The logic of leaving to blood relatives only makes no sense unless the grandchildren are destined to never marry.

That's true but if the money went to the OP & she died (sorry) before the dc were "established" they then could disinherit. The money going straight to the dc means they could be set up eg education, house & who knows maybe they won't want to marry.

And married people generally cannot ring fence their assets and deprive their spouse of a share should they divorce.

If the gc did get married they could get a prenup. Not rock solid but can be upheld if due process is followed. Or have a hidden offshore/undocumented account that's incredibly complex to unpick & that the spouse has no idea of its existence when entering the marriage.

SlatternIsMyMiddleName · 20/05/2021 19:05

My parents adore my DH but they are also realists and they know many marriages fail. They indicated from the beginning there would be no significant cash gifts and explained that whilst they had no issue with my DH, he has children from a previous marriage that they have no connection to, so they wouldn’t be gifting us money just in case it ended up elsewhere.

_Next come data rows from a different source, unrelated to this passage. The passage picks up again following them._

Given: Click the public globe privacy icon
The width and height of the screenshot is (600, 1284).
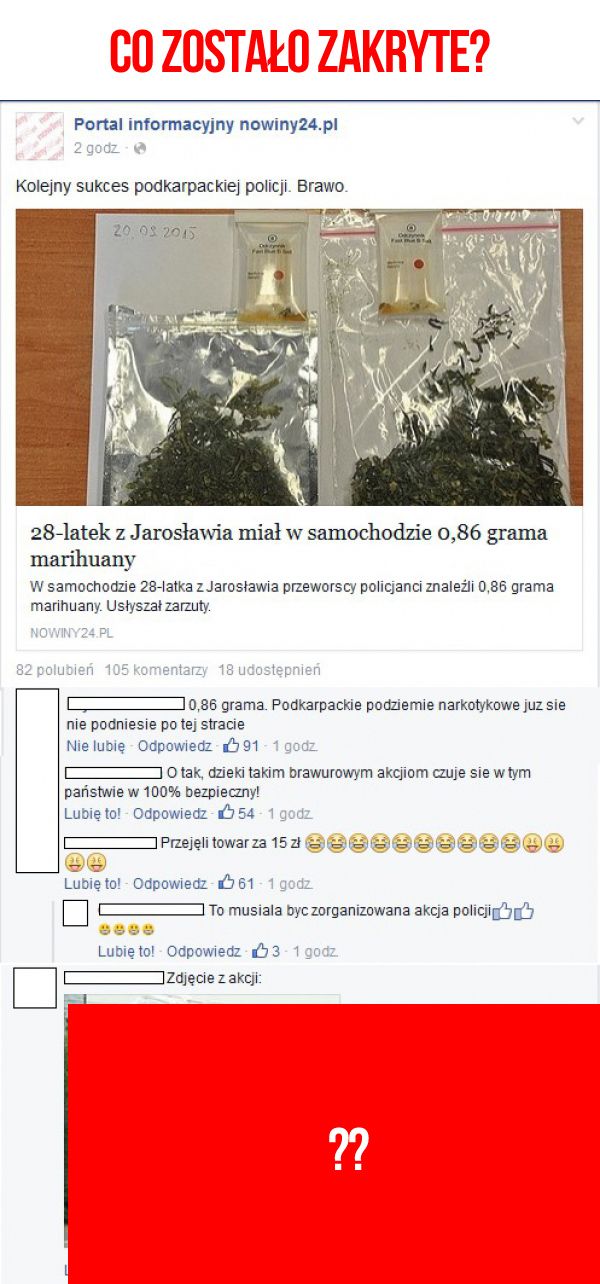Looking at the screenshot, I should [x=139, y=148].
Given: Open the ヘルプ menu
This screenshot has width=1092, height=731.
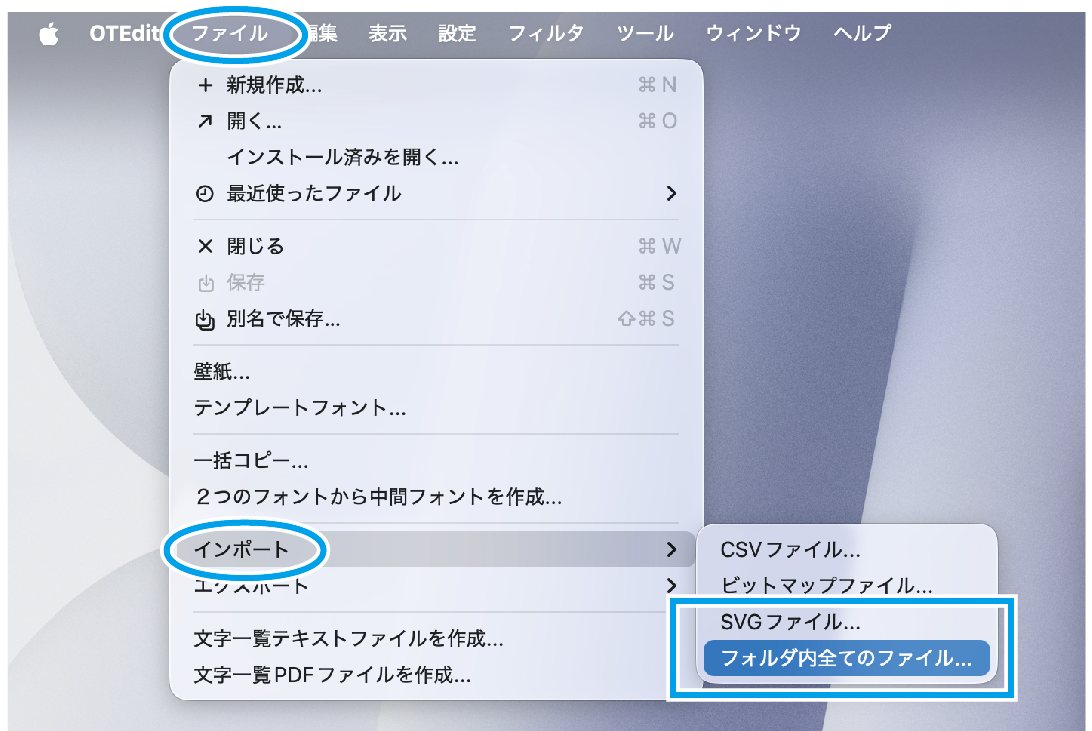Looking at the screenshot, I should (x=862, y=33).
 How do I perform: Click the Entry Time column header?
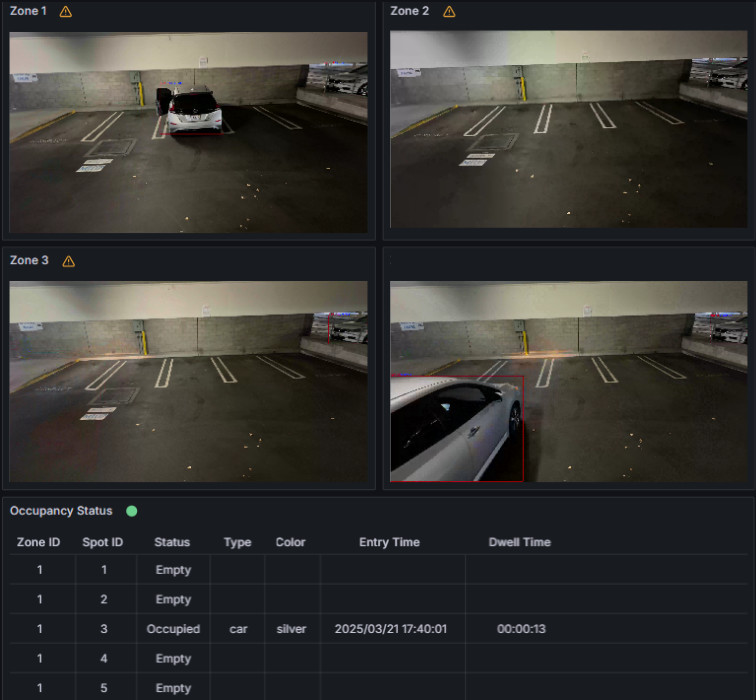click(389, 542)
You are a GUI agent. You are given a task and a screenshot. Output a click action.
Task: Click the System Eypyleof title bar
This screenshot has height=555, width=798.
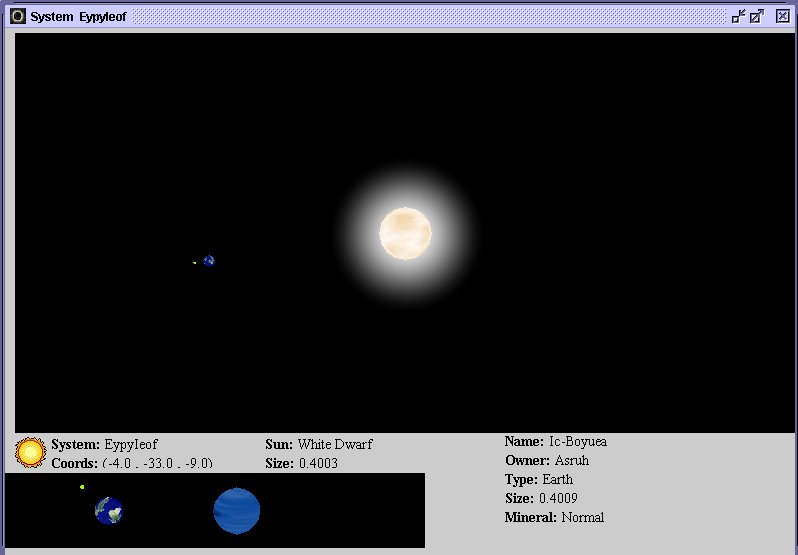coord(400,16)
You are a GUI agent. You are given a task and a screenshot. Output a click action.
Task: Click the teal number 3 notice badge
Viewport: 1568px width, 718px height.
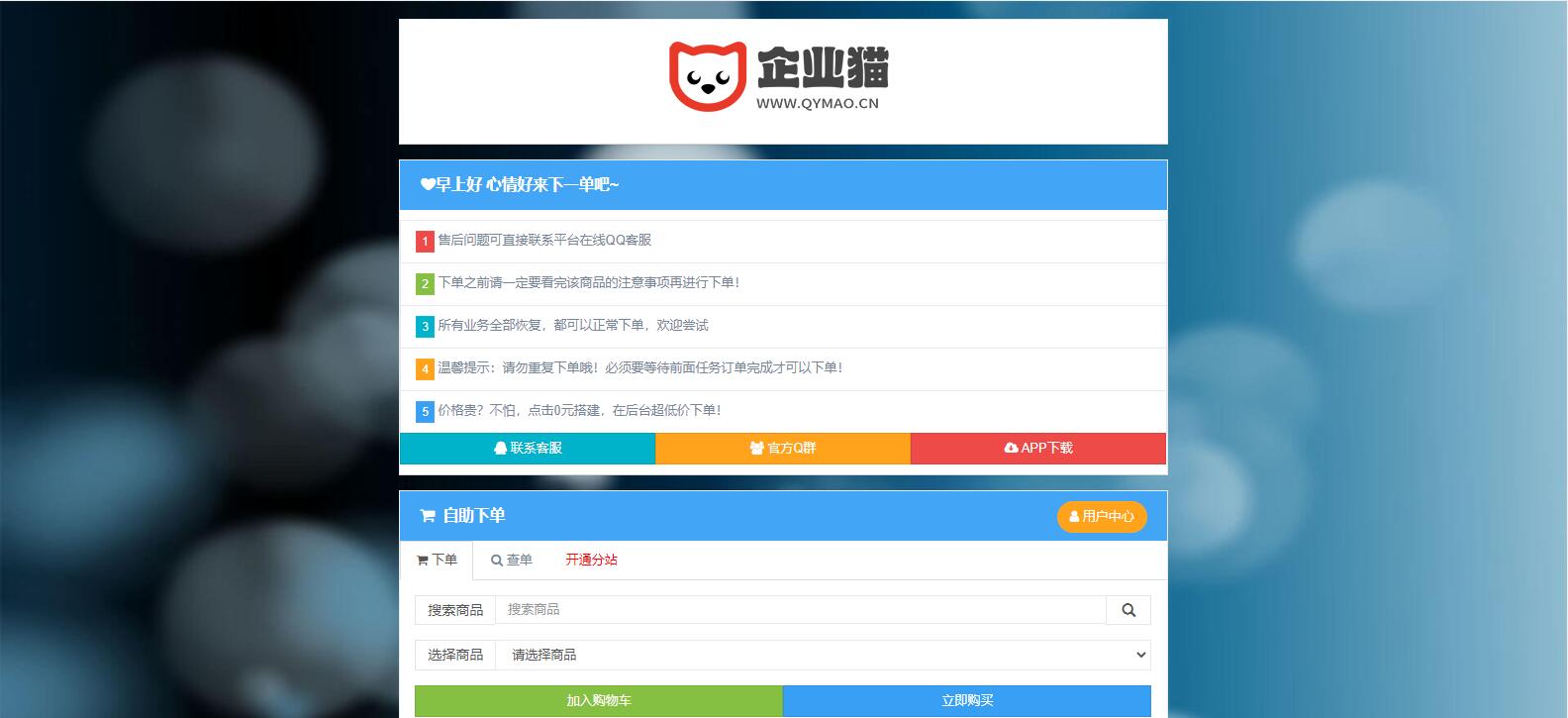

I will presumably inherit my share of whatever there may be when they pass, but I’ll not be benefitting before then. I’m fine with that and understand their logic. DH understands it too and in no way takes it personally.

alexdgr8 · 20/05/2021 19:06

i'm surprised that you are surprised about this OP.
maybe when you have grown-up married DC, you will understand.

Darbs76 · 20/05/2021 19:10

I think that’s fair enough and sounds like they’ve helped you enough already. I do find it odd though if they don’t give you an inheritance and give it direct to any children, wouldn’t the inheritance go to your own parents anyway for them to then do as they wish with it?

Blankspace101 · 20/05/2021 19:17

Why do you care so much what they do with their money? You sound grabby.